‘Shut your mouth, old beldame, or you’ll get a culp you won’t forget,’ the man with the bleeding arm shouted at her. He pointed to his wound. ‘See what he did to me!’ I looked round anxiously, hoping some figure of authority would be drawn to the scene.
‘What are you going to do with him?’ someone asked. ‘Put him in Surrey Place?’
The straw-haired man grinned nastily. ‘No, we’re going to hang him from the walls!’ Grinning at the Italian, he drew the shape of a noose with his hands. The mercenary’s eyes widened.
One of the man’s comrades looked doubtful. ‘We’ll get in trouble!’
The yellow-haired man turned on him. ‘How many good Norfik men have these bastards killed? Don’t go quavery-mavery on us, young Jimmur!’
An old man shouted from the crowd, ‘Captain Kett will be angry. We lock enemies up, not kill them.’
I was reluctant to interfere, afraid of the boiling violence of the Italian’s captors. Nonetheless, I forced myself to step forward. ‘That man was right. Captain Kett has instructed captives should be held prisoner, not killed.’
The man with the bleeding arm shouted, ‘I know who you are, you’re the fucking hunchback lawyer that got my friend Silas kicked out of camp for theft, you’re another gemmun for all you’re dressed no better than us now. So you favour him, do you, this fucking foreigner come here to kill us for money?’

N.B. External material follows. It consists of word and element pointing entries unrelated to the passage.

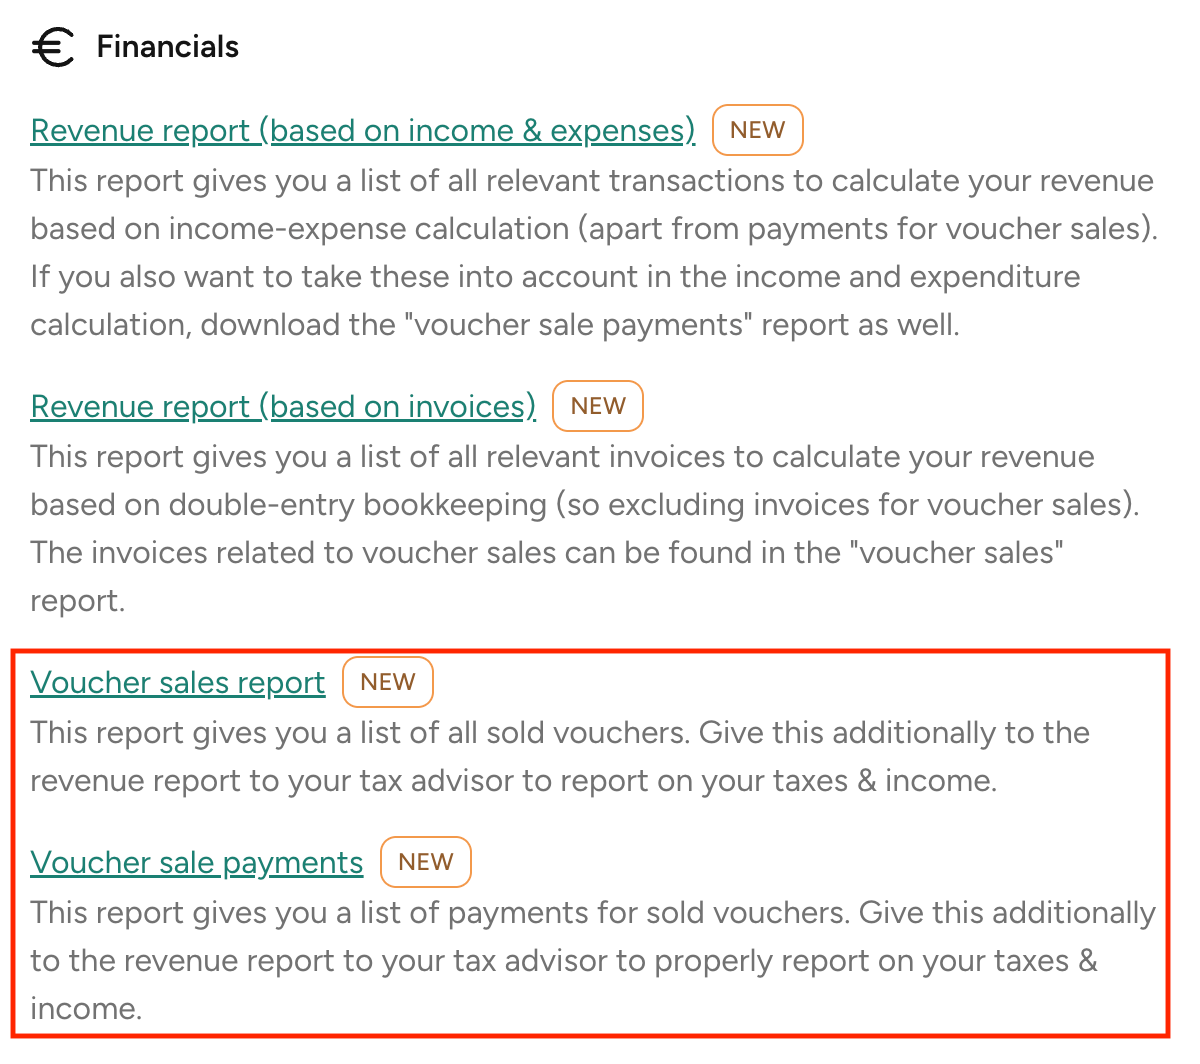This screenshot has height=1064, width=1200.
Task: Select NEW badge beside Voucher sales report
Action: tap(387, 682)
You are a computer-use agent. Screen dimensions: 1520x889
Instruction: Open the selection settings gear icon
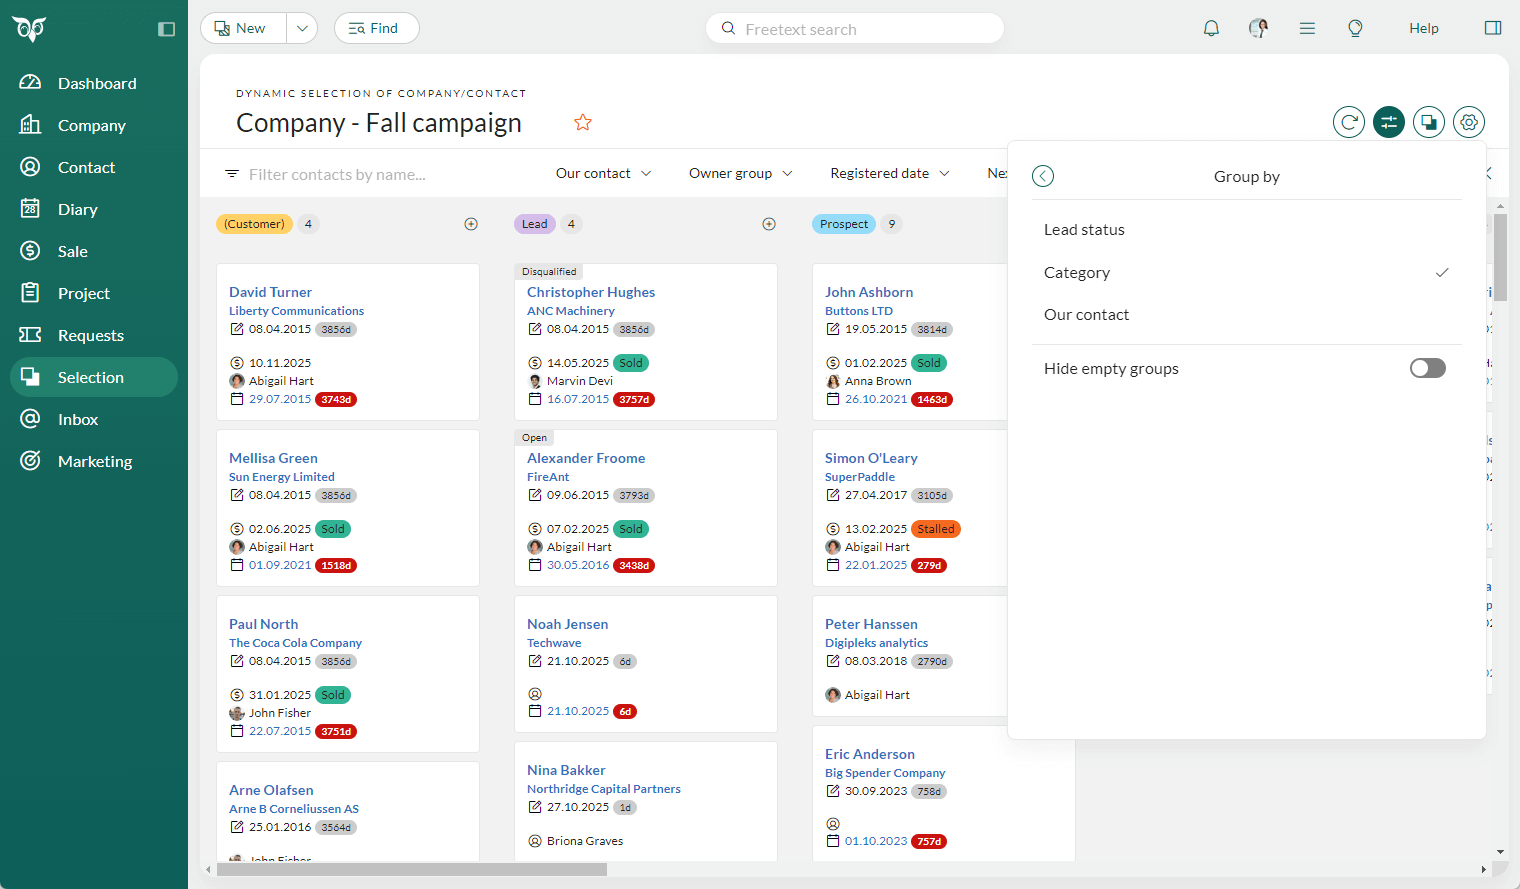coord(1468,121)
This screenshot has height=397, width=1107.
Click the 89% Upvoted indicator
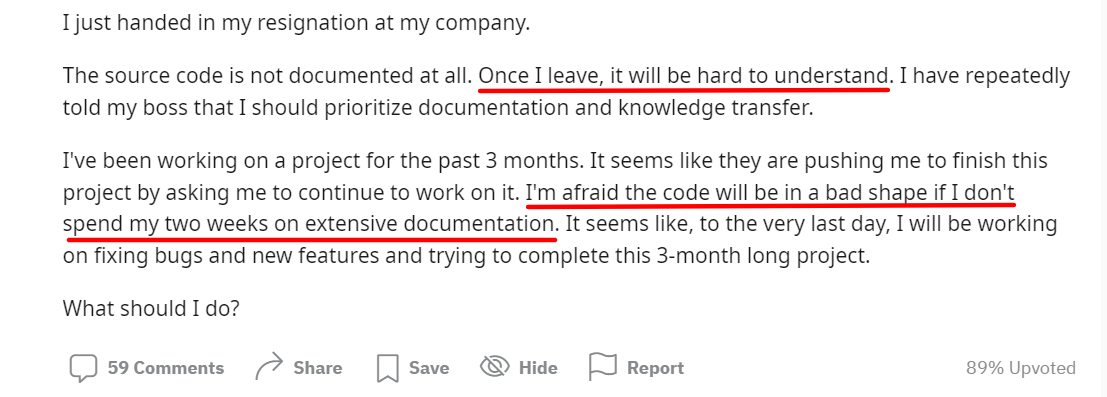(x=1021, y=368)
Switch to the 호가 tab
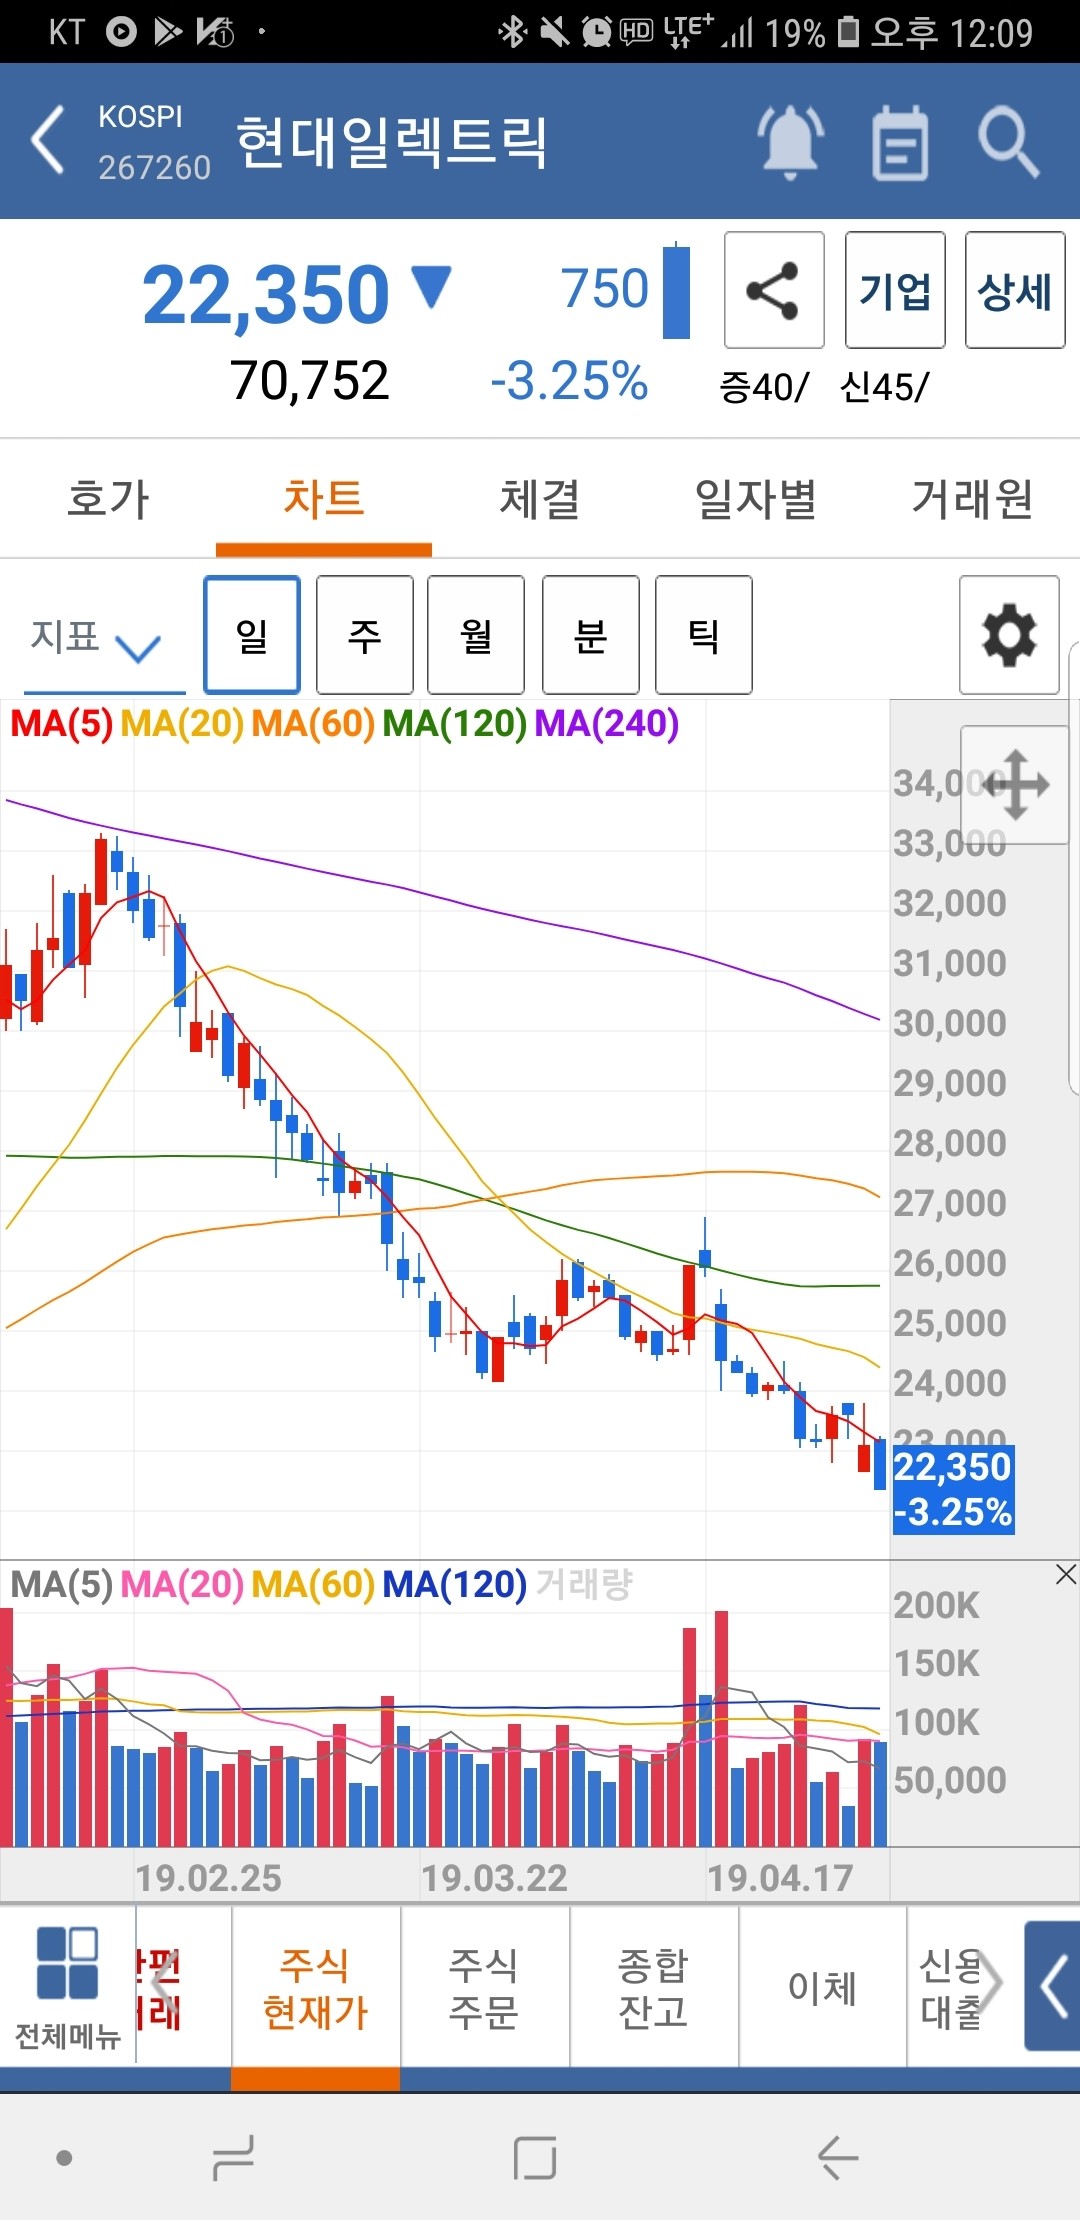1080x2220 pixels. pos(107,499)
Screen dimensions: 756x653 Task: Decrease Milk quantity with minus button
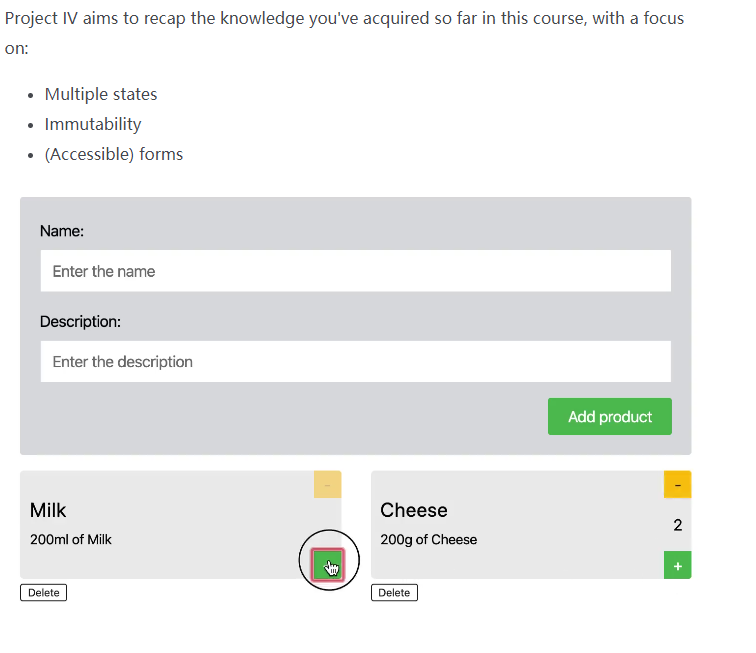(327, 485)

‘Captain Kett will be angry.’
‘Captain Kett’s not here,’ one of the men answered brutally. ‘Hang the bastard!’
They led their prisoner away. A man darted out and stole the Italian’s shoes, another his torn doublet and hose, while a soldier took his steel breastplate. I could do nothing but follow and watch as the man was led, struggling, to Surrey Place. He and his captors disappeared behind the high walls. Some minutes passed and then the men reappeared, standing on top of the wall. The Italian now had a rope round his neck. The other end was tied to one of the decorative stone figures on the wall, and the naked man was thrown from the top, the noose tightening and breaking his neck at once. It all happened very fast. There were cheers from those who had come to watch. Mistress Everneke said to me, ‘Is this what war does to men?’
‘Some men,’ I answered. I looked downhill, where our men were lighting campfires now. Far in the distance, there was a faint roll of thunder.
Chapter Sixty-four
After what I had seen I could not sleep that night. I sat on a little grassy mound some way down the hill, looking down on Norwich. It was a dark night, cloud covering the half-moon and the stars. Occasionally, one of our guns fired into the city, with a flash and boom. I felt far now from the moment’s peace I had known at Communion that morning. I could just make out a huge bonfire which was lit, so far as I could judge, in the marketplace. And then I heard, rather than saw, the fighting that followed. There was a sudden loud bombardment of Bishopsgate Bridge from our cannon, making me jump, then distant yells as, I later learned, our men stormed across the bridge. I understood what had been planned; in the pitch-dark the men of Norwich would know the streets intimately, unlike Northampton’s forces. I put my head in my hands, thinking of Simon and Natty, Hector Johnson and Edward Brown.
After a while the distant noise ceased. I waited for the summer dawn, which seemed an eternity in coming, as did the threatened storm, for I heard only other, more distant, rolls of thunder. Perhaps it would pass us by this time.
When dawn finally broke, and I looked down the hill, my heart sank. I saw our charge had failed. There was a crowd of our men at the bottom of the hill. Many of us walked down almost to them, to get a proper view. We saw wounded men being tended, and the white faces of the dead laid out on the grass. But I realized that, as with the taking of Norwich, much of our army had been kept in reserve. To the north of the city, at Pockthorpe Gate, I heard a trumpet sound, and a stream of our men descended the hill; suddenly a new bombardment came from our men, mightier than before, aimed from what I could see at the walls of the Great Hospital, which I was near enough to see collapse. Several thousand men then crossed the bridge and ran into the city. I was puzzled at first but then understood the purpose of the bombardment – Holme Street was hemmed in by the Norman walls of the cathedral on one side, the hospital walls on the other. It would have been easy for Northampton’s army to trap us in Holme Street, but with the hospital walls down we had access to the fields beyond. People in the buildings near the hospital walls, though, would not have stood a chance unless they had been warned in advance.